++++ ページ抜粋 ++++

木下勝寿氏(以下、木下):我々はいわゆる通販なので、販売用の広告を作ったりします。基礎がちゃんとできていない人は、いきなり広告表現を考えたりするんですけど。その前段階で、広告を作る時にすごく大事なことがあります。
この商品のこのクリエイティブは、「どんな人に、どんなことを、どのように伝えていくか」という3段階で考える必要があるんです。
例えば自動車だったら、買う人もいろんな価値観の人がいて、車のビジュアルをすごく重視する人もいれば、燃費性を重視する人、車内の居住性を重視する人、値段を重視する人もいたりする。
その時に、「まずこの車って、どこが一番強いの?」というところがあって。「この車の一番の売りは、ビジュアルだよね」という話になると、車のビジュアルがメインになる。要はビジュアルを気にする人に対してビジュアルを伝えていく。
で、「どう表現するか」になるんですけど。ここの前設計ができていないと、いきなり「今ならお得。セールです」みたいな感じになったり。

++++ 提供情報 ++++

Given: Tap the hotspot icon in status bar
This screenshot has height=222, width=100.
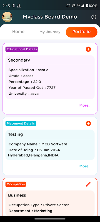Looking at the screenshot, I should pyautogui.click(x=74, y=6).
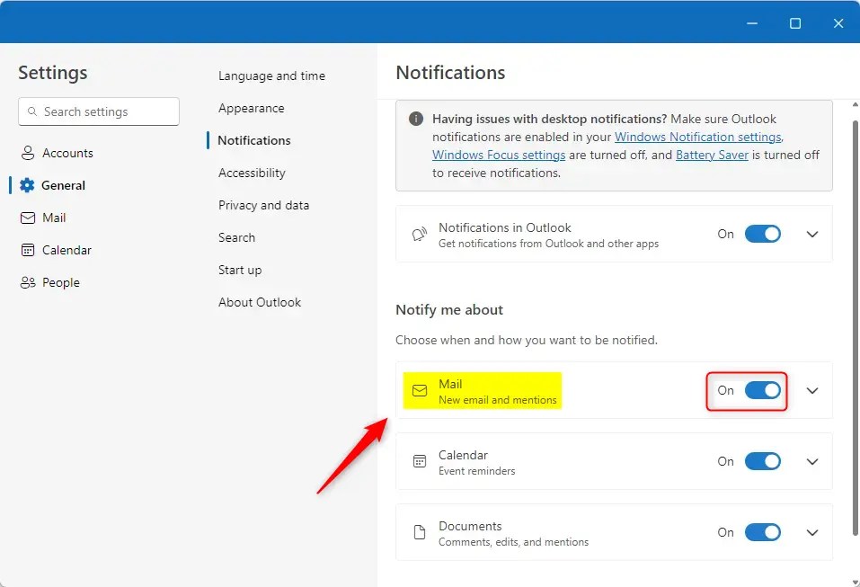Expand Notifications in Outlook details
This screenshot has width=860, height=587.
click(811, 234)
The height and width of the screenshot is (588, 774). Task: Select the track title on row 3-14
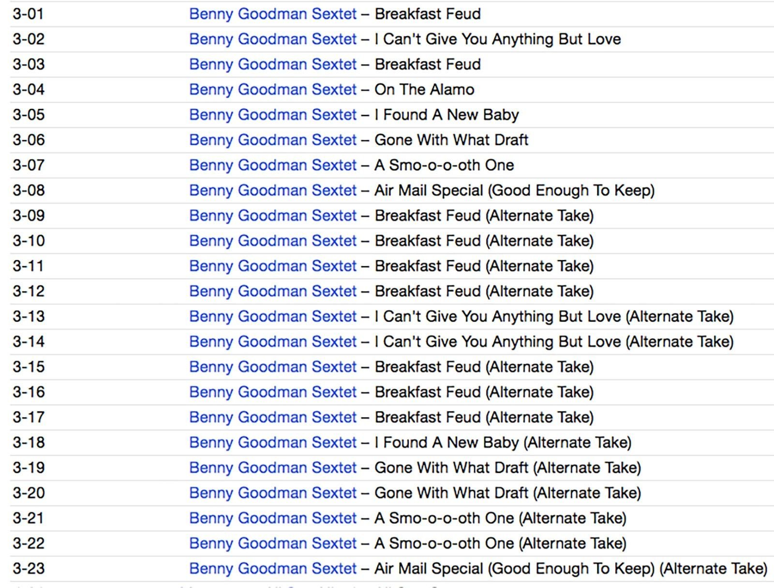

++++

# [課題一覧]
A) 広告づくりについての抜粋をもとに、次の問いに答えよ。
(i) 広告のクリエイティブは、どのような3段階で考える必要があるとされているか。
(ii) 木下氏は自分たちの業態を何と言っているか。
(iii) 前設計ができていないと、広告はどんな感じになってしまうと述べられているか。
B) 広告づくりについての抜粋を、最後の文のあとから書き継げ。

# [最終結果]
A)
(i) 「どんな人に、どんなことを、どのように伝えていくか」の3段階
(ii) いわゆる通販
(iii) いきなり「今ならお得。セールです」みたいな感じ

B)
亀山:確かに。例えばカウンタックみたいなかっこいい車があって、「今ならお得です」と言われても、ぜんぜん刺さらないみたいな。
木下:そうですね。
亀山:「とにかくかっこいい、走っている映像を見せてくれ」とか、そっちのほうになるということかな。
木下:そうです。
木下:そのへんを本人が「この商品の良さはここだ」と思い込んで作ってしまうとか。もしくはとにかく「安い、安い」ばっかり言っちゃう人とか。
あと、例えば自分自身があまり車に乗らない人だったら、居住性の重要性をぜんぜん知らず、家族で乗る場合は居住性が重要だったりするのに、「アクセルを踏んでスピードが速い」とか言ったり。
亀山:確かに車のCMでも、「時々家族がいっぱい乗って、たくさん積んでも大丈夫」みたいなのをよく見るね。
木下:ありますね。
亀山:あれはそういうところなんだね。
木下:そうです。最初の段階でまず、どんな人にどんなことを伝えるかというコンセプトを決めて、それを伝える表現方法としてどんなものがあるかとやっていくのが大事ですね。
亀山:なるほどね。マーケティングは、どうやって広告を打つか、効率的にやるかだけじゃなくて、そもそも何を訴えるかが一番大事だということ?
木下:そうですね。表現方法って最後はテクニックになってくるので、ネットの場合はすぐ廃れていくんですね。広告を作りました、すごいヒットクリエイティブを作りましたといっても、すぐ飽きられて反応率が落ちてくるので、作り変えていかないといけないんです。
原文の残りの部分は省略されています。